Kutipan yang Disediakan:

((

DEMOKRATISASI OTONOMI DAERAH MENUJU NKRI YANG BEBAS KKN
DEMOKRATISASI
OTONOMI DAERAH
MENUJU
NKRI YANG BEBAS KKN
ABSTRAK
Penulis menggunakan ide atau gagasan
melalui sistem kajian pustaka dan internet untuk memperoleh sumber bacaan.
Karya Tulis ini dibuat untuk mengetahui pengaruh demokratisasi otonomi daerah
terhadap KKN dalam kerangka penguatan NKRI. Fakta menunjukan bahwa otonomi
daerah diberlakukan untuk meningkatkan sistem demokrasi, bukan pemerataan KKN di daerah.
Banyaknya kasus korupsi pejabat daerah dikarenakan perlu adanya penataan ulang
sistem otonomi daerah dan tindakan diskresi
kepala daerah dalam mengeluarkan
kebijakan publik yang dianggap melanggar hukum. Oleh karena itu, perlu adanya
pengawasan dan kontrol yang kuat dari Pemerintah pusat. Apalagi adanya lembaga KPK
seharusnya mampu bekerja maksimal untuk mencegah tindakan korupsi yang ada di
daerah, bukan mencari kesalahan Kepala Daerah. Penulis menyimpulkan bahwa
proses otonomi daerah berjalan dengan baik jika Pemerintah daerah mengedepankan
sistem demokrasi. Demokrasi mampu menekan tindakan KKN dan berpengaruh terhadap
perwujudan pemerintah yang Good
Governance dalam penguatan NKRI, karena aparat birokrasi bekerja secara
akuntabel, transparan dan bertanggung jawab.

))

Entri yang Diberikan:

((

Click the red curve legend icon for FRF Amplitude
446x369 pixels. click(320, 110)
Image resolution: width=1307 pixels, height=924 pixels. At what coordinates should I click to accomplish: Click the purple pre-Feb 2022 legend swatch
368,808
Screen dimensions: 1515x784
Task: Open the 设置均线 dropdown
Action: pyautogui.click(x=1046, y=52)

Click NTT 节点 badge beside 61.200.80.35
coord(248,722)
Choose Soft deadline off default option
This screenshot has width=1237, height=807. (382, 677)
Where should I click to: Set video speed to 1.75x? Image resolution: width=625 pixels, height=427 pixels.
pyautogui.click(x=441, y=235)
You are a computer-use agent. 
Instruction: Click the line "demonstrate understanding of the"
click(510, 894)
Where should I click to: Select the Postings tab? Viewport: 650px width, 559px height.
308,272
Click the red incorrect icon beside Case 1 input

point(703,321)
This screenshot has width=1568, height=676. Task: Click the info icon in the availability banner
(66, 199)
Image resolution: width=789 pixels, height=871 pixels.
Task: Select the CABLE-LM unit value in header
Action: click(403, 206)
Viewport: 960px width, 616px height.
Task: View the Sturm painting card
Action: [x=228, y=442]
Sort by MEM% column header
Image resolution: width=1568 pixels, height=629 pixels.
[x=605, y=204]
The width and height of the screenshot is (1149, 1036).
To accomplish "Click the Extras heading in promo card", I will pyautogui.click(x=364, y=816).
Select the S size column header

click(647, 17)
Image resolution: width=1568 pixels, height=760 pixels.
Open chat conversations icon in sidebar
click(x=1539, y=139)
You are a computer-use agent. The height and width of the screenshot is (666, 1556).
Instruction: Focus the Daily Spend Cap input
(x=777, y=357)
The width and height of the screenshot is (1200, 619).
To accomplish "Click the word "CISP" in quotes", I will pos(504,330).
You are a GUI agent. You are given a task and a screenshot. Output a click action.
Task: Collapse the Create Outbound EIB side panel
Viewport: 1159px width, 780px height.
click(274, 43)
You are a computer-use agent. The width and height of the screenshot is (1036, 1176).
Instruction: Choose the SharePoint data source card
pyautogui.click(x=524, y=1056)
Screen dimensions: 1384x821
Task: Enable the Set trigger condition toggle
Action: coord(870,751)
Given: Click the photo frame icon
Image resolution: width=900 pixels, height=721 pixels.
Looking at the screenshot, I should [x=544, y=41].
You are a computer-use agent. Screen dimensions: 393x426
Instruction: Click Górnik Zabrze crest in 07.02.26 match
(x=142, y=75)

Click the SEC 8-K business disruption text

))

Yang Perlu Dikerjakan:
**A.** Tuliskan ulang tanpa perubahan bagian abstrak tentang otonomi daerah yang dimulai dengan "DEMOKRATISASI OTONOMI DAERAH MENUJU" dan berlanjut hingga "memperoleh sumber bacaan.".
**B.** Tentukan apakah setiap pernyataan berikut sesuai dengan abstrak tentang otonomi daerah, jawab ya atau tidak, dan kutip kata-kata penentunya persis dari abstrak itu: (i) Otonomi daerah diberlakukan untuk meningkatkan sistem demokrasi. (ii) KPK seharusnya bekerja untuk mencari kesalahan Kepala Daerah. (iii) Penulis memperoleh sumber bacaan melalui wawancara langsung.
**C.** Teruskan abstrak tentang otonomi daerah, dimulai setelah kalimat terakhirnya.

Jawaban Latihan:
**A.**
DEMOKRATISASI OTONOMI DAERAH MENUJU NKRI YANG BEBAS KKN
DEMOKRATISASI
OTONOMI DAERAH
MENUJU
NKRI YANG BEBAS KKN
ABSTRAK
Penulis menggunakan ide atau gagasan
melalui sistem kajian pustaka dan internet untuk memperoleh sumber bacaan.

**B.**
(i) Ya: "otonomi daerah diberlakukan untuk meningkatkan sistem demokrasi, bukan pemerataan KKN di daerah."
(ii) Tidak: "seharusnya mampu bekerja maksimal untuk mencegah tindakan korupsi yang ada di daerah, bukan mencari kesalahan Kepala Daerah."
(iii) Tidak: "melalui sistem kajian pustaka dan internet untuk memperoleh sumber bacaan."

**C.**
Kata kunci:
demokratisasi, otonomi daerah, NKRI, bebas KKN, Good Governance
BAB I
PENDAHULUAN
Kebijakan otonomi daerah sejak masa reformasi memberikan angin segar
bagi semua Pemerintah daerah di Indonesia untuk mengembangkan sumber daya
daerahnya sebaik mungkin. Pemerintah mengeluarkan kebijakan dengan
dikeluarkannya UU No. 22 Tahun 1999 diperbarui dengan UU No. 32 Tahun 2004 dan
terbaru UU No. 12 Tahun 2008 tentang Perubahan Kedua atas UU No. 32 Tahun 2004
tentang Pemerintah Daerah, di mana penekanan adanya konsolidasi demokrasi dalam
otonomi daerah diutamakan. Wilayah Indonesia yang sangat luas perlu adanya
pengelolaan sumber daya alam di daerah secara maksimal. Hal itulah yang
menyebabkan Pemerintah pusat memberikan kewenangan penuh Pemerintah daerah untuk
mengurus rumah tangganya sendiri. Pengawasan dan kontrol Pemerintah terhadap jalannya
otonomi daerah mampu menyebabkan integrasi yang kuat antar daerah dalam memperkuat
persatuan dan kesatuan NKRI. Pemerintah daerah bekerja sebaik mungkin, yang
akhirnya akan menyebabkan terwujudnya pemerintahan yang baik dan berwibawa (Good Governance) yang bebas KKN. Bahkan pengawasan dan kontrol
yang ketat menyebabkan Pemerintah daerah
tidak akan mampu menggunakan celah-celah untuk menyalahgunakan kekuasaan (abuse the power). Otonomi daerah memberikan
ruang yang baik kepada Kepala Daerah untuk menciptakan pemerintahan yang baik
dalam sistem ketatanegaraan secara utuh. Isran Noor sebagai Bupati Kutai Timur
sekaligus sebagai ketua APKASI (Asosiasi Pemerintah Kabupaten Seluruh
Indonesia) menegaskan, bahwa tujuan otonomi daerah sebenarnya untuk menciptakan pemerintah daerah yang baik,
transparan dan bertanggung jawab (Indopos, 2012 dalam Isran Noor, 2012:73).
Rumusan masalah dalam Karya Tulis ini adalah “Bagaimana demokratisasi otonomi
daerah bisa berpengaruh terhadap KKN dalam kerangka penguatan NKRI?”.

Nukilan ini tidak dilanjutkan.